Reactor uses sun’s heat to turn methane into energy rich syngas cutting fuel use by 20%

Pacific Northwest National Laboratory

The solar concentrator provides the energy to split the methane into hydrogen and carbon monoxide

US researchers are developing a system that could boost the efficiency of gas-fired power plants while reducing their greenhouse emissions. The device use solar energy to convert methane into more energy rich syngas, thereby allowing power plants to use around 20% less natural gas to produce the same amount of electricity.

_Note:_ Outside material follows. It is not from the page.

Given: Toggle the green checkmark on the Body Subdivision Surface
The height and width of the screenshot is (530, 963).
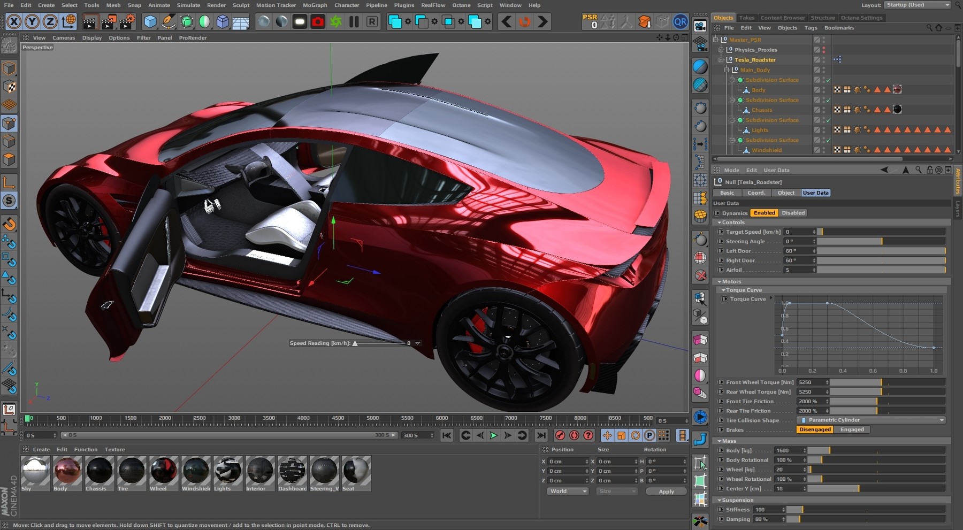Looking at the screenshot, I should point(827,79).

The team at the Department of Energy’s Pacific Northwest National Laboratory (PNNL), first developed a prototype system in 2011, which yielded a conversion efficiency of solar to chemical energy in excess of 60%. Now, they are tweaking the system with the hope of rolling it out on a commercial scale to retrofit existing plants.

The system uses a methane steam-reforming process by employing a mirrored parabolic dish that concentrates solar energy towards a compact 4ft by 2ft device. This contains a reactor, microchannel heat exchangers, controls, sensors and insulation.

The solar concentrator produces high temperatures that drives the reaction of steam and methane flowing inside the microchannels into syngas – a mixture of carbon monoxide and hydrogen. A rhodium catalyst reduces the activation energy and speeds up this reaction.

‘Our system uses highly efficient microchannel heat exchangers to efficiently recuperate heat from the product stream, using it to preheat the reactants,’ says Bob Wegeng, who leads the project. ‘This allows the solar energy to be used preferentially to drive the chemical reaction that produces syngas and provides an overall process that is highly efficient.’

‘The combination of solar reforming with microchannel heat exchangers might be a novel approach,’ comments Aldo Steinfeld who investigates renewable energy at the Swiss Federal Institute of Technology, Zurich. ‘The efficiency is a good indicator of the performance of the solar reactor and has a direct impact on the economics of the process. It is great that they are developing new, more efficient systems.’

‘We believe that we can probably get the system efficiency up to 70%, perhaps to 74–75%,’ Wegeng says. The team’s goal is to produce electricity with their solar powered steam reformer that costs no more than 6 cents/kilowatt hour. ‘This will make the hybrid solar–natural gas power plant economically competitive with conventional power plants.’

Because all elements of the system are modular and mass producible, Wegeng expects implementation and retrofitting of existing power plants to be straightforward in areas that receive reasonable amounts of direct sunlight. He also envisages further applications including for manufacturing facilities that combust natural gas in order to produce process heat, and processing facilities that utilise syngas for other purposes, such as the production of synthetic transportation fuels.